* **WORK REQUIRED**: Carry on the email about feeds on unidirectional links, starting right after its last sentence.

For information INRIA I-D is available at:

http://www.inria.fr/rodeo/personnel/eduros/various/draft-ietf-udlr-llencap-00.txt


Yongguang Zhang <ygz@isl.hrl.hac.com> wrote:

> At 07:52 PM 11/26/97 +0900, IZUMIYAMA Hidetaka wrote:
> >Dear all,
> >
> >I summarize the major difference between INRIA and WIDE
> >for discussion of UDLR mailing list.
> >
> >         %%%            %%%%
> >
> >1.The tunnel among the feeds
> >
> >  INRIA wrote nothing about the tunnel among feeds.
> >
> >  I think that the feeds must set up the
> >  tunnel each other as mesh topology to exchange the
> >  information for routing protocol.
> >
> >  (ex.1 OSPF)
> >  One of feeds will be a DR of a UDL.
> >  To do this, feeds must exchange the OSPF
> >  message(ex. HELLO message,etc.) each other.
> >
> >  (ex.2 DVMRP)
> >  One of feeds will be a DR of a UDL.
> >  To do this, feeds must exchange the DVMRP
> >  message(ex. PROBE messages,etc.).
> 
> 
> I agree that we should provide a mechanism for feeds to communicate with
> each other.  Instead of a mesh of tunnels, I suggest an "all-feeds" 
> multicast (AFM) group.  Since we assume that UDL feeds cannot receive
> (see I-D), the feeds must depend on AFM to send/receive multicast/broadcast
> on the UDL subnet.  Each feed should join an Internet multicast group
> pre-assigned for AFM.  (If UDL feeds can indeed receive, AFM will be a 
> local multicast in the UDL.)

I would like to go back to the definition of a feed: A router connected
to an unidirectional link through a send-only interface. 

If the UDL is a broadcast satelite link, a feed is capable of receiving
data from the link. The up-link (dish + transmission equipment) also
allows the reception of data from the link via the same dish, it can
behave as a receiver.

I am wondering if a sat link is a particular case of UDL with feeds
beeing capable of receiving data ?

* **SUPPLIED INFORMATION**:

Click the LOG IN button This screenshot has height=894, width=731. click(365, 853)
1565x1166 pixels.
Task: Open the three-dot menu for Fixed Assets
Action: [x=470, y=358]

* **RESPONSE TO THE TASK**:
If it is not, we can consider a feed as having a bidirectional
interface. Then we may not need of tunnels or AFM communication BETWEEN
feeds.


> >2.The tunnel from receiver to feeds
> >
> >  In section 5.3.4. of INRIA's I-D,
> >  a Receiver maintains the all active feeds' list and
> >  select one feeds'.
> >
> >  I think a receiver doesn't need to maintain the
> >  list of all active feeds. Normally a receiver sets up 
> >  a the tunnel to one of feeds.
> 
> 
> INRIA's I-D maintains a list of all active feeds because
> it relies on the list to send a message to "all-feeds".
> If we have AFM (as described above), we may not need to
> keep the list.
> 
> Another usage of the list is for efficient implementation
> of "any-feed" semantics (for example, if a receiver wishes
> to send a message to all receivers, it can tunnel to "any-feed").
> But before we have "anycast", we may want to either keep the
> list and pick one randomly each time, or pick one permanently
> (if you know the distance of all active feeds, it will
> be good to pick one closest).  Maybe keeping the list is a
> good idea.

We can do something like:

If a receiver wants to send a broadcast/multicast msg over the sat link,
it encapsulates it in a AFM packet (and sends it via regular
connections). However this supposes the receiver is connected to an ISP
which supports Multicast routing.

If a receiver wants to communicate with another receiver, it chooses
(randomly ?) a feed and sends encapsulated packets to it. The feeds
receives the datagram, decapsulates the payload and forwards it to the
destination over the sat link.

 
> >4.Requirement for on-demand ARP
>...
>...
> Did we have a rough consensus on last IETF about using GRE?

This depends on the mechanism which is used to maintain tunnels. 

In DTCP, a receiver periodically asks a feed if it can keep on using a
tunnel. It joins to the request its MAC address. In this case, GRE is
not necessary because the MAC address is passed to the feed via the DTCP
protocol.

In INRIA I-D, the HELLO protocol maintains a tunnel between a receiver
and a feed. A receiver tunnels periodically its MAC address to every
feed (it may be very interesting here to us AF). For that reason we use
GRE to distinguish the type of encapsulated data (IP or ARP). See
Section 6 of the I-D.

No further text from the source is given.